Data supplied Block Start

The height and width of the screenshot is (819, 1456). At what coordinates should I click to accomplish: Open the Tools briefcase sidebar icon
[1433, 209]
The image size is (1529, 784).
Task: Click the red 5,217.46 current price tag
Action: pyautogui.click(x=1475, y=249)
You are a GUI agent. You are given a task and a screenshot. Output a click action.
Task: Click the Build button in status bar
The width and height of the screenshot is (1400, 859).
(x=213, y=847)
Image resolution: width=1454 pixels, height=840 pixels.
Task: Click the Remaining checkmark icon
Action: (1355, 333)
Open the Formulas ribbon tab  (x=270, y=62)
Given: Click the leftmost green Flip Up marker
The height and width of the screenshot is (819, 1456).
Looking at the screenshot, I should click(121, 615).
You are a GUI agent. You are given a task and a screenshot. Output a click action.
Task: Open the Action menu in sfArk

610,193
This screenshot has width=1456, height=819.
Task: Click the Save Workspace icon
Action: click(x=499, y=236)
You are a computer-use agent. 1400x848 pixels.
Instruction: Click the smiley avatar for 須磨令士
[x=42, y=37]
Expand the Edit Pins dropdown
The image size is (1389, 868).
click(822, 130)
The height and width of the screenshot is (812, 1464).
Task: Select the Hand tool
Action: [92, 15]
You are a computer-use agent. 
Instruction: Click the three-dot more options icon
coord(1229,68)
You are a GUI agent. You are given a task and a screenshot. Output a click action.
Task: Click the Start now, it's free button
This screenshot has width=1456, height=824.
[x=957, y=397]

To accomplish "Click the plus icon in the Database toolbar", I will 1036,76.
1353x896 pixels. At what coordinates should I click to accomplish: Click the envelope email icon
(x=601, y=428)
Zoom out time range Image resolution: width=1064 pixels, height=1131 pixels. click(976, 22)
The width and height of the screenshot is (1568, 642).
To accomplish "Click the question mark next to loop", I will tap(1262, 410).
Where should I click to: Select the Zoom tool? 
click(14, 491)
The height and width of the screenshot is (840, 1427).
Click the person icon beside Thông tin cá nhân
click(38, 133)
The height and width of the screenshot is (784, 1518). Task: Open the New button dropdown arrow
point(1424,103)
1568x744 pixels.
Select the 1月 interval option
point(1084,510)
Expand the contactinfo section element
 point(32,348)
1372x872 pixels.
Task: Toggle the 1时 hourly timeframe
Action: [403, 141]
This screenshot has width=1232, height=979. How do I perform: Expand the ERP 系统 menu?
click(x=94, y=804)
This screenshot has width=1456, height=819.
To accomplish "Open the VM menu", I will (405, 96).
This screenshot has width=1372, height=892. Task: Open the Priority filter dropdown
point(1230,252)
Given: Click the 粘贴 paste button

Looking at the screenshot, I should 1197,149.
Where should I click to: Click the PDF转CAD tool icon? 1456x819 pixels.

Data supplied Block End

§ **Exercise**
Restate all of the entries exactly, please.

§ **Answer area**
The height and width of the screenshot is (819, 1456). At what coordinates should I click to accomplish: Open the Tools briefcase sidebar icon
[1433, 209]
The image size is (1529, 784).
Task: Click the red 5,217.46 current price tag
Action: pyautogui.click(x=1475, y=249)
You are a GUI agent. You are given a task and a screenshot. Output a click action.
Task: Click the Build button in status bar
The width and height of the screenshot is (1400, 859).
(x=213, y=847)
Image resolution: width=1454 pixels, height=840 pixels.
Task: Click the Remaining checkmark icon
Action: (1355, 333)
Open the Formulas ribbon tab  (x=270, y=62)
Given: Click the leftmost green Flip Up marker
The height and width of the screenshot is (819, 1456).
Looking at the screenshot, I should click(121, 615).
You are a GUI agent. You are given a task and a screenshot. Output a click action.
Task: Open the Action menu in sfArk

610,193
This screenshot has width=1456, height=819.
Task: Click the Save Workspace icon
Action: click(x=499, y=236)
You are a computer-use agent. 1400x848 pixels.
Instruction: Click the smiley avatar for 須磨令士
[x=42, y=37]
Expand the Edit Pins dropdown
The image size is (1389, 868).
click(822, 130)
The height and width of the screenshot is (812, 1464).
Task: Select the Hand tool
Action: [92, 15]
You are a computer-use agent. 
Instruction: Click the three-dot more options icon
coord(1229,68)
You are a GUI agent. You are given a task and a screenshot. Output a click action.
Task: Click the Start now, it's free button
This screenshot has width=1456, height=824.
[x=957, y=397]

To accomplish "Click the plus icon in the Database toolbar", I will 1036,76.
1353x896 pixels. At what coordinates should I click to accomplish: Click the envelope email icon
(x=601, y=428)
Zoom out time range Image resolution: width=1064 pixels, height=1131 pixels. click(976, 22)
The width and height of the screenshot is (1568, 642).
To accomplish "Click the question mark next to loop", I will tap(1262, 410).
Where should I click to: Select the Zoom tool? 
click(14, 491)
The height and width of the screenshot is (840, 1427).
Click the person icon beside Thông tin cá nhân
click(38, 133)
The height and width of the screenshot is (784, 1518). Task: Open the New button dropdown arrow
point(1424,103)
1568x744 pixels.
Select the 1月 interval option
point(1084,510)
Expand the contactinfo section element
 point(32,348)
1372x872 pixels.
Task: Toggle the 1时 hourly timeframe
Action: [403, 141]
This screenshot has width=1232, height=979. How do I perform: Expand the ERP 系统 menu?
click(x=94, y=804)
This screenshot has width=1456, height=819.
To accomplish "Open the VM menu", I will (405, 96).
This screenshot has width=1372, height=892. Task: Open the Priority filter dropdown
point(1230,252)
Given: Click the 粘贴 paste button

Looking at the screenshot, I should 1197,149.
Where should I click to: Click the PDF转CAD tool icon? 1456x819 pixels.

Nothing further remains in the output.